▶ **TASK BRIEF**
The required answer is every line of the data containing the word "hamburger".

▶ **SUPPLIED DATA**
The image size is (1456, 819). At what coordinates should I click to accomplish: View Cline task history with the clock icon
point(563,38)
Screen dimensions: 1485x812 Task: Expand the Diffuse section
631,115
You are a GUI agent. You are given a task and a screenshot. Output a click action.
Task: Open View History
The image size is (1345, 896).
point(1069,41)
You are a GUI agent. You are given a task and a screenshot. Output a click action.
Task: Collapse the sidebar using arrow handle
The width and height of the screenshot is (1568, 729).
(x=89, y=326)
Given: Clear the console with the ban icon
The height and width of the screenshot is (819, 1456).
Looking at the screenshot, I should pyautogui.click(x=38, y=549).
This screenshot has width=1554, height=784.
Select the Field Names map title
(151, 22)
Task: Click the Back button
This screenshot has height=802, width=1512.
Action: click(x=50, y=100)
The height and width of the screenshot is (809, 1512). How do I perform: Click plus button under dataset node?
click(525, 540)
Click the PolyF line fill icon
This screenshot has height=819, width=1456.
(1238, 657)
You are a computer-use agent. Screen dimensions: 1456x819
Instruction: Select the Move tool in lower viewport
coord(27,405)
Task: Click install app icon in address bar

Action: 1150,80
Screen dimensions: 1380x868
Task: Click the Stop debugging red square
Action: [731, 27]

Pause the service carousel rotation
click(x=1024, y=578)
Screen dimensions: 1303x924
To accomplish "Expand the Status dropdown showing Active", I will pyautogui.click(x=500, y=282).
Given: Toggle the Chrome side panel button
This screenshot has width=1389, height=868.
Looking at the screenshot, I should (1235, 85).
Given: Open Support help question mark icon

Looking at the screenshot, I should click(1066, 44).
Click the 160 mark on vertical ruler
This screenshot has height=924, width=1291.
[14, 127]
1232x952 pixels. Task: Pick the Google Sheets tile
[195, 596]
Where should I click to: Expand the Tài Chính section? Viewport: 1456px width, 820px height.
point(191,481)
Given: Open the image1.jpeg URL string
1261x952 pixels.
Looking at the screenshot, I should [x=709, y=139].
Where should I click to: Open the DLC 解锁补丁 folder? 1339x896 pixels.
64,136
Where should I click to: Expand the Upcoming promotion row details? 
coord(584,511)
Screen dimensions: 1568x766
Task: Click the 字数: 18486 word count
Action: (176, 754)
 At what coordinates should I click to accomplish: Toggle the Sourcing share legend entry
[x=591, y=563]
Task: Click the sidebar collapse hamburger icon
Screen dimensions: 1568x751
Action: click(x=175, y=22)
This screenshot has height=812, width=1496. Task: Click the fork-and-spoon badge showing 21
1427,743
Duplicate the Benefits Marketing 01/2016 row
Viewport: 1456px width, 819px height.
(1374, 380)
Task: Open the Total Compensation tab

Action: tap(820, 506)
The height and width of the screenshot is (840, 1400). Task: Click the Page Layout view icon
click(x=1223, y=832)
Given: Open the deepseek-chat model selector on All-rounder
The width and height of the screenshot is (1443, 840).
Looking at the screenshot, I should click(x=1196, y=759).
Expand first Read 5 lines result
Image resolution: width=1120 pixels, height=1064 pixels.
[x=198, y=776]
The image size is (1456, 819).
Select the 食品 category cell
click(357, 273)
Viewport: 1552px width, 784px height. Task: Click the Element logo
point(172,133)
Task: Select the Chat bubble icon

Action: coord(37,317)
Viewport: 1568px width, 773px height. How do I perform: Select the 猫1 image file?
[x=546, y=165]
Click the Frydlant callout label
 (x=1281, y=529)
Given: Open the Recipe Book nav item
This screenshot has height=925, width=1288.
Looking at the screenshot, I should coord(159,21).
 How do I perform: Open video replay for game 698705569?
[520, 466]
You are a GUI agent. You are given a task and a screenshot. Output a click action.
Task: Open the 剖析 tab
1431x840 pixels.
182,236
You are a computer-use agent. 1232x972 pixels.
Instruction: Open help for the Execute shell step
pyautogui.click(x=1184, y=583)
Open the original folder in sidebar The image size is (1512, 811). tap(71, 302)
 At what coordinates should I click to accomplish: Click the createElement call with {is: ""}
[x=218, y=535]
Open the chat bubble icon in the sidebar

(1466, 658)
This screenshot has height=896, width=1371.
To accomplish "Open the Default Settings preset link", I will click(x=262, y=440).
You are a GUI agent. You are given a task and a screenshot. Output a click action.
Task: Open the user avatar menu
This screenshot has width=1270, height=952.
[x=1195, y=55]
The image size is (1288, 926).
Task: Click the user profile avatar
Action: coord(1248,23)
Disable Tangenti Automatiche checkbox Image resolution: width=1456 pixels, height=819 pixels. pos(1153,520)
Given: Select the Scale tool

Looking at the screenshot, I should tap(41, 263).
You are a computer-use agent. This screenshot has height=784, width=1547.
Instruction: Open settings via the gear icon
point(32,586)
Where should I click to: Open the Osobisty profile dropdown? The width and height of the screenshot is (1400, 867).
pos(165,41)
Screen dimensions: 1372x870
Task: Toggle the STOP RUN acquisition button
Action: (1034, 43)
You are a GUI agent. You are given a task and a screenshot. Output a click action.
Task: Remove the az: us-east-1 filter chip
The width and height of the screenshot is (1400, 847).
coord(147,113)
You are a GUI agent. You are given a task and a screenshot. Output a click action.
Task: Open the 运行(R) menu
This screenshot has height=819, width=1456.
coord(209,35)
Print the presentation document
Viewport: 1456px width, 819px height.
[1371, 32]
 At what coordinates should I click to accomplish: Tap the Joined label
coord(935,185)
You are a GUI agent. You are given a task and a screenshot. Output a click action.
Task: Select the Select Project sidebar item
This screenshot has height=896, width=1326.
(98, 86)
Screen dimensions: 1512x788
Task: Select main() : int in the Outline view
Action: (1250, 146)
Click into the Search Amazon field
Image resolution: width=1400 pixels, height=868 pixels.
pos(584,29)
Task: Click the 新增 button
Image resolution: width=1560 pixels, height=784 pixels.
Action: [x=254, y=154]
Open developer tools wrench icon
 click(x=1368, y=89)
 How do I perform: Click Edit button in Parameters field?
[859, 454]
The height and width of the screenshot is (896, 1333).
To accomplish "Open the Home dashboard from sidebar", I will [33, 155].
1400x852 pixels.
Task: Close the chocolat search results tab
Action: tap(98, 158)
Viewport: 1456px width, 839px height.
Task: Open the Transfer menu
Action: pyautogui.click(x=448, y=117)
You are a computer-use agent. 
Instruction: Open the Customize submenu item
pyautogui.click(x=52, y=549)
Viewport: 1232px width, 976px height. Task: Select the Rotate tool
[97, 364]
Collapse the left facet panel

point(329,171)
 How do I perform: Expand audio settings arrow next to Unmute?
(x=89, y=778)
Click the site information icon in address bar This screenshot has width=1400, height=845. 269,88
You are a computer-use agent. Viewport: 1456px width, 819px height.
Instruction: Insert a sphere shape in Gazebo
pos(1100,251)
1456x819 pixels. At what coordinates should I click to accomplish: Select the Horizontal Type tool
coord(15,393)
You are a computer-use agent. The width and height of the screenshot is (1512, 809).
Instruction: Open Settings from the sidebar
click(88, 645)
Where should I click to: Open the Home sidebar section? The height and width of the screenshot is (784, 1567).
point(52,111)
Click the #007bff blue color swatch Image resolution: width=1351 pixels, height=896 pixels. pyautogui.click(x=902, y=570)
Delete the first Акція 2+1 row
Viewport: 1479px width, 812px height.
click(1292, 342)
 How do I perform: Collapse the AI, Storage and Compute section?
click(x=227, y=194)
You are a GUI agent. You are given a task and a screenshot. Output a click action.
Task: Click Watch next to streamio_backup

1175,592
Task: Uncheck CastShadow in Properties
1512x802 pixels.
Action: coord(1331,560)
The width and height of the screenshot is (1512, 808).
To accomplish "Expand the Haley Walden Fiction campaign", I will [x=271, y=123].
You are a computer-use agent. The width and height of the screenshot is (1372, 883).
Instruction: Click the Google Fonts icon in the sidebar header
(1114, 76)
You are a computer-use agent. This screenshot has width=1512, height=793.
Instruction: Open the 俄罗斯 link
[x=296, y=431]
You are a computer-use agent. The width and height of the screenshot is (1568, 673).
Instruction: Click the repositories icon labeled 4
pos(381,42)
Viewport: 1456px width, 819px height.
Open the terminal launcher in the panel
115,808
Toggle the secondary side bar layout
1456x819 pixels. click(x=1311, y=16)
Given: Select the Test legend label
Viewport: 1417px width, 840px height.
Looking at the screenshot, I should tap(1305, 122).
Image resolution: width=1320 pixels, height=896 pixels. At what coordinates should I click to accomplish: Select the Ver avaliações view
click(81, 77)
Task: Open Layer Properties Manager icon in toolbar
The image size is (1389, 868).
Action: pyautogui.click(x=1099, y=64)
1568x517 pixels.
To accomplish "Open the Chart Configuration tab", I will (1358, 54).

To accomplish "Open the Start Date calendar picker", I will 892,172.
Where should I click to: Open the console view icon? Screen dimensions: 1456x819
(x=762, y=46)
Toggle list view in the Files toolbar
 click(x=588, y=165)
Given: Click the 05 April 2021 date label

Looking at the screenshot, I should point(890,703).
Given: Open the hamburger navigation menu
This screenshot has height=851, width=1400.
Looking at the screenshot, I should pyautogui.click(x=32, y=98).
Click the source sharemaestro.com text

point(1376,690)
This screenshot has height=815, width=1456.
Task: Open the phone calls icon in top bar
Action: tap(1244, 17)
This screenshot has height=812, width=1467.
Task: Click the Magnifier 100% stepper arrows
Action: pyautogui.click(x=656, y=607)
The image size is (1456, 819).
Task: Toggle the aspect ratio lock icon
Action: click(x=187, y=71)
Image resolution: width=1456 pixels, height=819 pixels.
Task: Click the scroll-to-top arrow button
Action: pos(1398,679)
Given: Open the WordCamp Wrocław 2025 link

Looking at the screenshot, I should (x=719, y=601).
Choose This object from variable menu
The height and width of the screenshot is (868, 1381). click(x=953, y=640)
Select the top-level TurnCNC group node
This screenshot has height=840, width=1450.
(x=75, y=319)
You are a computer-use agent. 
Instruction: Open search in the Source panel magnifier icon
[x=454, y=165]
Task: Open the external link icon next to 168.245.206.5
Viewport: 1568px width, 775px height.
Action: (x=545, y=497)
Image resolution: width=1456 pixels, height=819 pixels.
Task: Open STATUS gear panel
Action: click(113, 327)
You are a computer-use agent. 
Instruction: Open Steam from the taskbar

▶ **RESPONSE AREA**
Task: Click the sidebar collapse hamburger icon
Given: Open the hamburger navigation menu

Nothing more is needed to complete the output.